A New Blood Test Could Cut the Nine-Year Diagnostic Wait for Ankylosing Spondylitis

Axial spondyloarthritis, or axSpA, is a chronic autoimmune disease that primarily affects the spine and sacroiliac joints, producing inflammatory back pain that tends to be worse with rest and better with movement. Ankylosing spondylitis is the most well-known form. Despite affecting an estimated 1.4 percent of the adult population, more than double the rate of rheumatoid arthritis, axSpA is routinely missed for years. In North America, the average time between when symptoms begin and when a patient finally receives an accurate diagnosis is nine years. During that window, the disease can quietly progress, causing permanent structural damage to the spine that more timely treatment might have prevented.

The core reason for that delay is a diagnostic problem. Back pain is extraordinarily common, affecting nearly 28 percent of American adults at any given time, and most of it is mechanical in origin: muscle strain, disc problems, postural issues. When inflammatory back pain caused by axSpA shows up in a primary care office, it often looks similar on the surface, and busy clinicians do not always ask the distinguishing questions about morning stiffness, nighttime waking, or improvement with activity that would point toward an autoimmune cause. The blood tests historically available to help, C-reactive protein and the genetic marker HLA-B27, are imperfect tools. CRP is elevated in many conditions and is not disease-specific. HLA-B27 is strongly associated with axSpA in populations of European descent, but its prevalence varies significantly across ethnic groups, limiting its reliability as a universal standalone marker.

A biotech company called Augurex Life Sciences is trying to solve this problem with a blood test called SPINEstat. The test measures autoantibodies directed against the 14-3-3eta protein, a marker Augurex originally worked with in rheumatoid arthritis through an earlier product called JOINTstat. In developing SPINEstat, researchers created a multiplex immunoassay that detects five specific autoantibodies to generate a single score reflecting the probability that a patient has axSpA. Data presented at the American College of Rheumatology's annual meeting showed that the anti-14-3-3eta signature behaves similarly in people with mechanical back pain and in healthy controls, while reliably distinguishing those with axSpA. The test can identify both radiographic axSpA, the more advanced form where bone damage is already visible on imaging, and non-radiographic axSpA, an earlier stage of disease that is especially prone to being missed or dismissed.

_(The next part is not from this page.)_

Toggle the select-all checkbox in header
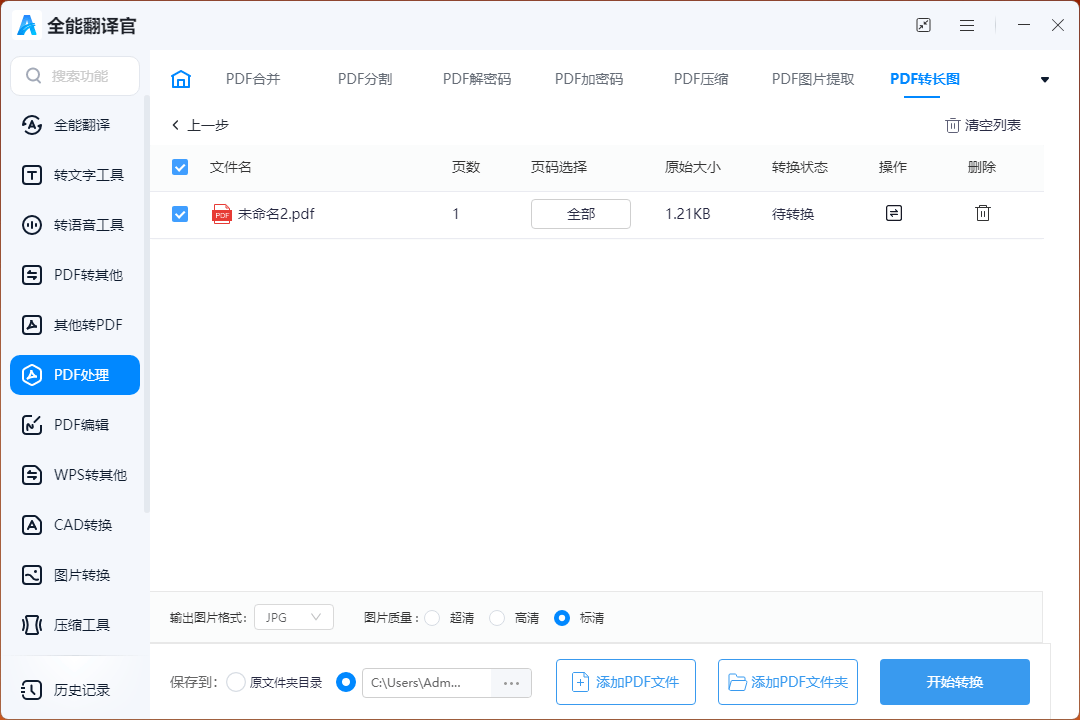The width and height of the screenshot is (1080, 720). [180, 167]
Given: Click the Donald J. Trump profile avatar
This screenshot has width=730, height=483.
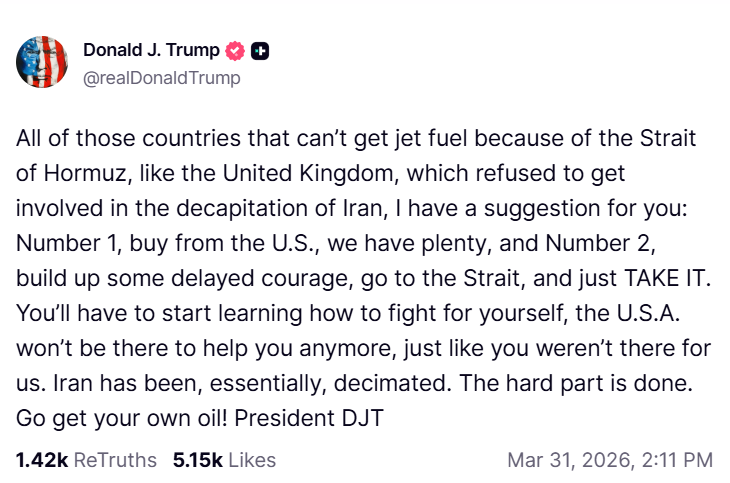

The clinical significance of catching non-radiographic disease is substantial. Treatments including biologic drugs that target tumor necrosis factor and interleukin-17 work best when started before structural damage sets in, and earlier diagnosis gives patients access to therapies that can slow or halt progression. The FDA recognized the potential impact of SPINEstat by granting the program a Breakthrough Device Designation, an acknowledgment that the test addresses an area of high unmet medical need and merits an expedited development pathway. The test is already approved as an in-vitro diagnostic in Canada and the United Kingdom under the SPINEstat name, and Augurex has indicated it expects to launch in the United States in 2026. For patients who have spent years rotating through physical therapy, chiropractic visits, and pain management without a clear answer, a blood test that can finally flag inflammatory disease would represent something concrete and actionable at last.